SÃO PAULO, SP (FOLHAPRESS) – Sem televisão ou computador em todas as salas de aula, professores das escolas estaduais de São Paulo estão distribuindo aos alunos folhas impressas dos chamados livros didáticos digitais da gestão Tarcísio de Freitas (Republicanos).
Conforme mostrou a Folha de S.Paulo, a Secretaria de Educação, comandada pelo empresário da área de tecnologia, Renato Feder, decidiu que não vai mais usar materiais didáticos impressos na rede estadual e abriu mão de receber livros do governo federal para os anos finais do ensino fundamental (do 6º ao 9º ano) a partir de 2024.
Desde abril, no entanto, a secretaria já orientou os professores de todas as séries (do ensino fundamental e médio) a usarem o conteúdo digital produzido pela equipe de Feder. A Folha de S.Paulo teve acesso ao material, que consiste em uma série de slides com conteúdos das disciplinas e atividades a serem desenvolvidas em sala.
Em tese, o material deveria ser apresentado aos alunos em televisões, lousas digitais ou por um projetor. Como nem todas as salas possuem esses equipamentos, os professores têm sido instruídos a imprimir os slides e entregar aos estudantes para que possam acompanhar as aulas.
Enquanto os professores improvisam o uso do material didático, as escolas acumulam livros didáticos, enviados pelo Ministério da Educação, embalados e sem uso por orientação da secretaria.
Em nota, a Secretaria de Educação confirmou que o material digital já foi implementado na rede estadual no segundo bimestre deste ano, mas diz que os docentes não são obrigados a usá-lo.
A pasta reconhece que ainda está “trabalhando para que todas as escolas tenham a infraestrutura necessária” para garantir o acesso de todos os estudantes ao material digital e que, enquanto isso não ocorre, as unidades estão autorizadas a imprimir os conteúdos.
À Folha de S.Paulo, professores relataram que têm sido informados, pela direção das escolas, que o uso do material digital é obrigatório. Eles, inclusive, precisam registrar no sistema da secretaria que acessaram as aulas.
Um professor de uma escola de Fernandópolis contou que tem imprimido os slides, que vai usar na aula, para entregar aos alunos. Ele pede que colem as folhas avulsas no caderno, mas muitos acabam amassando, perdendo ou até mesmo fazendo avião de dobradura para brincar com os colegas.
Outro professor disse que existem televisões disponíveis para serem usadas nas salas de sua escola em Mogi das Cruzes, mas também tem sido orientado a entregar o material impresso para que os alunos possam acompanhar durante a aula e depois estudar em casa.
Segundo ele, sem ter as informações escritas, muitos alunos acabam copiando o conteúdo dos slides no caderno, o que atrasa as aulas.

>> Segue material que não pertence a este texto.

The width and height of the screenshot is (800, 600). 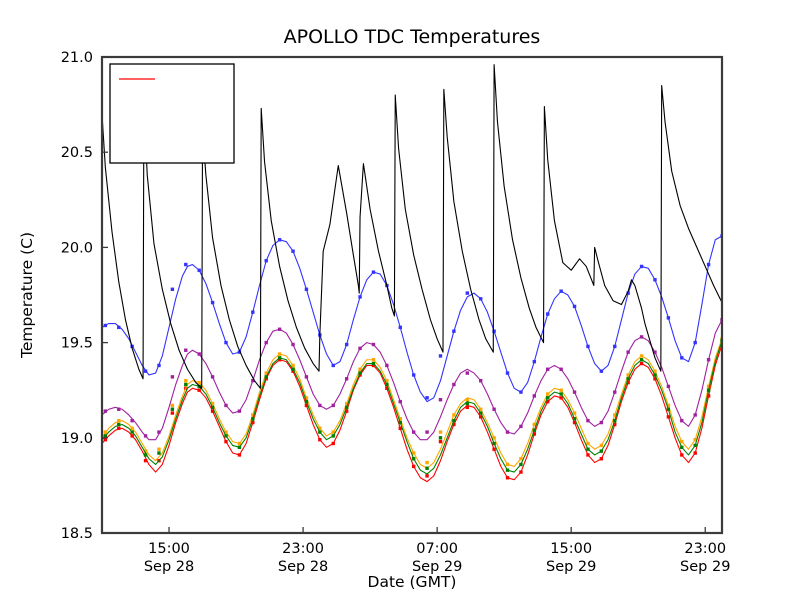 What do you see at coordinates (412, 37) in the screenshot?
I see `chart-title: APOLLO TDC Temperatures` at bounding box center [412, 37].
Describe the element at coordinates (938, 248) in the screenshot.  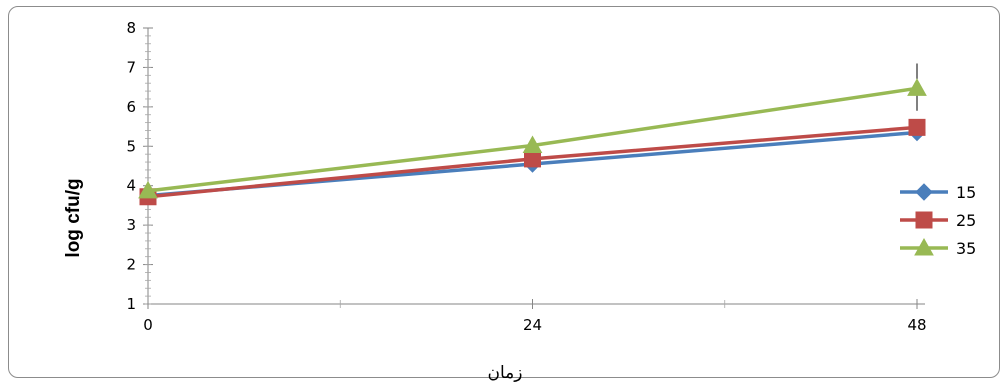
I see `legend-entry-35: 35` at that location.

Para João Marcelo Borges, pesquisador do Centro de Desenvolvimento de Políticas Educacionais da FGV, ao implementar um material digital sem dar condições estruturais para seu uso, a secretaria está transferindo o custo da implementação para as escolas e professores.
“A escola vai ter que assumir, com a impressão do material, um custo que antes era da União. Imprimir esse volume de material para os alunos vai entrar na conta das escolas, que vão ter que comprar tinta, impressora”, diz.
Ele também destaca a contradição da medida, já que os alunos vão continuar dependendo de materiais impressos, mas, agora, com uma impressão precária. “É um contraste enorme desse fetiche com o digital e à volta da responsabilização da escola com a impressão dos materiais, como faziam anos atrás com o mimeógrafo.”
“O PNLD [Programa Nacional do Livro Didático] foi fortalecido nesses anos todos e gerou uma cultura dentro das escolas, de cuidado e aproximação dos alunos com o livro. É lamentável que São Paulo abra mão dessa prática e volte a improvisar materiais, depois ainda vão culpar o aluno por perder ou fazer bolinha de papel com as folhas impressas”, diz Borges.
Em nota, a Secretaria de Educação disse que o material digital foi elaborado por uma equipe técnica especializada, composta por mais de cem docentes-curriculistas da rede. E que o processo de elaboração seguiu o fluxo comum de outras produções editoriais em âmbito público.
“Em média, cada material de uma aula passa por um ciclo de produção de cerca de trinta dias”, disse a pasta.
Também afirmou que está trabalhando para garantir que “todos os estudantes possam acessar os materiais digitais, por meio da disponibilização de notebooks, tablets, smartphones e computadores”. Questionada, a secretaria não informou se há uma licitação em andamento para a compra desses equipamentos ou se há previsão de quando eles estarão disponíveis para todos os alunos.